Método inibe atuação de radicais livres

20/06/2003

 

Trabalho aprimora técnica usada no tratamento de queimados

Tatiana Ferreira

 

 

 


Um estudo feito na Disciplina de Cirurgia Plástica da Unifesp contribui para aperfeiçoar a técnica de cultura de células da pele. Esse procedimento é considerado a maior esperança de tratamento para pacientes com queimaduras graves, aqueles que têm mais de 80% do corpo coberto por lesões.

No estudo – primeira tese de doutorado feita no Laboratório de Cultura de Células do departamento –, a médica Ivone da Silva Duarte comprovou que uma substância chamada dimetil sulfóxido (DMSO) pode agir como um escudo protetor das células contra a atuação dos radicais livres. Essas moléculas, de estrutura defeituosa, podem interagir com os componentes celulares, impedindo o desempenho do seu trabalho.

Na pesquisa, o DMSO foi utilizado na cultura de um grupo de queratinócitos humanos, células da camada mais superficial da pele (epi­derme). Outro grupo dessas células foi cultivado sem a presença da substância.

Durante a realização do estudo, a pesquisadora criou, no laboratório, as mesmas complicações encontradas no tecido danificado pelas queimaduras. Para isso, os queratinócitos foram privados de oxigênio e de glicose, essenciais para a sobrevivência das células.

“As péssimas condições dos tecidos atingidos pelas queimaduras facilitam a atuação dos radicais livres. Es­se fator aumenta consideravelmente as chances de rejeição dos enxertos e dificulta o tratamento”, explica Ivone.

Quando os radicais livres agridem as células, aumentam, no organismo, os níveis de malonaldeído – um composto derivado dessa reação. Foi justamente medindo a quantidade desse marcador que a pesquisadora conseguiu avaliar que o DMSO protege os queratinócitos. A quantidade de malonaldeído era duas vezes maior na cultura de células feita sem o composto.

O cirurgião Alfredo Gragnani Filho, co-orientador da pesquisa, considera que o trabalho contribui para o aperfeiçoamento da técnica. “Ele acrescenta um conhecimento claro a respeito da interação da droga com a célula, sem a interferência das outras substâncias existentes no tecido. Esse tipo de informação é importante para o desenvolvimento de várias pesquisas”, avalia.

A autora da pesquisa acredita que os resultados também abrem caminho para o estudo de outras substâncias que possuem a propriedade de combater os radicais livres, como as vitaminas C e E.

Método eficaz – Com a utilização da cultura de queratinócitos, um pequeno pedaço de pele – de um centímetro quadrado – pode ser expandido cinco mil vezes em cerca de três ou quatro semanas.

Nos pacientes que têm queimaduras muito extensas, é quase impossível retirar partes da pele de um local não atingido para utilizar como enxerto nas áreas queimadas.

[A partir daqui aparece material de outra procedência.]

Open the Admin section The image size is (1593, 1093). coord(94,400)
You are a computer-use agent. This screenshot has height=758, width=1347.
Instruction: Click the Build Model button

Por isso, o desenvolvimento desse método foi comemorado como um grande avanço no tratamento.

Apesar de já ser utilizada nos Estados Unidos, a cultura de queratinócitos ainda não é empregada no tratamento de pacientes brasileiros. Por aqui, os custos da técnica ainda são considerados muito altos, e algumas poucas instituições de pesquisa – como o Hospital das Clínicas da Faculdade de Medicina da USP e a Universidade Federal do Rio de Janeiro (UFRJ) – investem na área.

Na Unifesp, os primeiros estudos ganharam impulso a partir da criação do Laboratório de Cultura de Células, em novembro de 1999. O objetivo era começar uma produção própria de tecidos a partir dos queratinócitos para estudar reações de defesa do organismo contra esse material. Agora, passados quase dois anos, a equipe da Cirurgia Plástica já se considera apta para iniciar estudos clínicos com pacientes que sofreram queimaduras.